Quantitative analysis of the functionality of INF2 mutant proteins on the basis of the CaAR assay. (A) HeLa INF2 KO cells stably expressing Lifeact-mCherry were transfected with the indicated GFP-INF2 constructs. We then monitored actin organization in cells after laser-induced calcium influx at t=8 seconds. Images depict actin organization in cells at t=0 second and at the time point of maximal actin reorganization. Regions used for intensity measurements in (B) are delineated by dashed lines. Scale bar, 10 µm; times are given in seconds. (B) Kinetics of actin reorganization observed in (A), given in terms of percent change (mean±SD). (C) Graphs of maximal actin reorganization values max(R) for cells expressing the indicated GFP-INF2 constructs, plotted against average fluorescence intensities of the respective GFP-INF2 variant. Dashed line represents mean of all max(R) for given variant. (D) Box plots of max(R) values in (C). (E) Box plots of max(R) values for all analyzed INF2 mutations (n≥21).

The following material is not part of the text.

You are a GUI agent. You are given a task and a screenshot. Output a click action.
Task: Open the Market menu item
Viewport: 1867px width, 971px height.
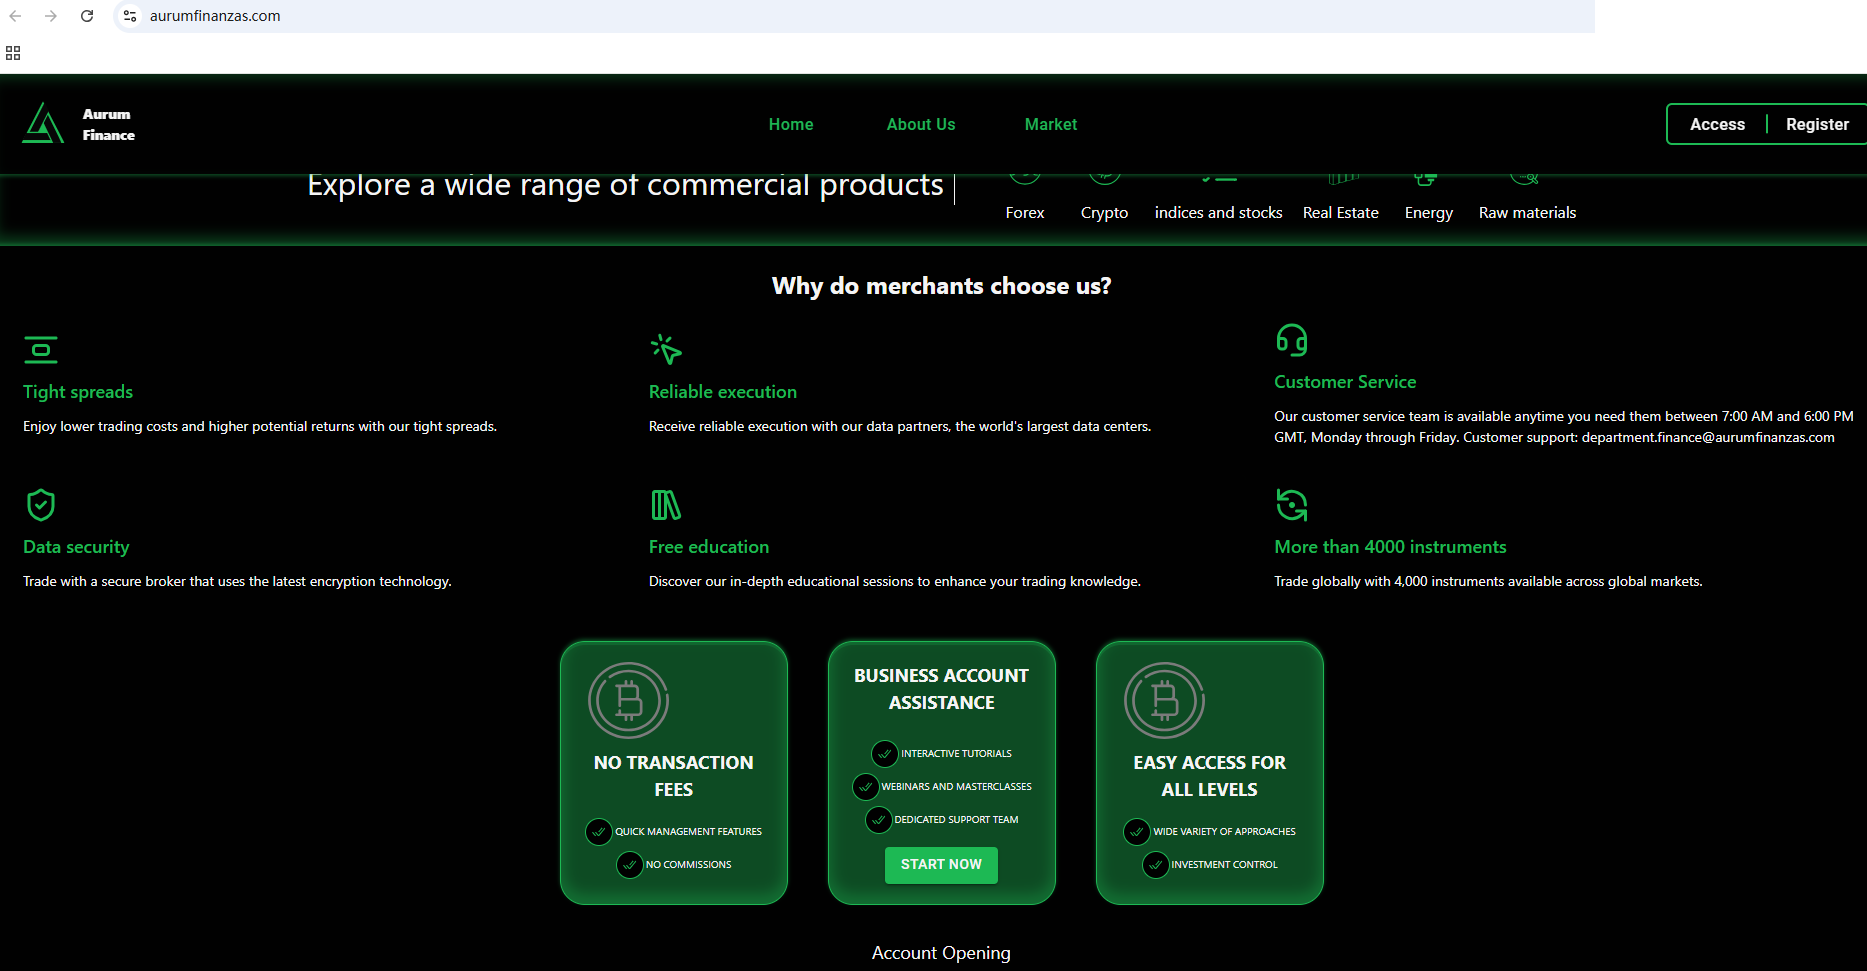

INF2 wt and ΔDID were used as positive and negative controls (black boxes), respectively. Benign INF2 variants, FSGS-only, and FSGS/CMT-linked mutations are labeled in green, orange, and red, respectively. Values are ordered first by the type of INF2 mutation and then by how much they differ from the ΔDID value (largest to smallest). Gray boxes below the graph indicate that max(R) values were significantly different relative to either wt or ΔDID (one-way ANOVA test with Holm–Bonferroni post hoc correction). Brown boxes indicate GFP-INF2 expression leading to actin reorganization at t=0 second (see also Figure 2D). The blue bar indicates the group of INF2 variants with intermediate actin reorganization phenotypes.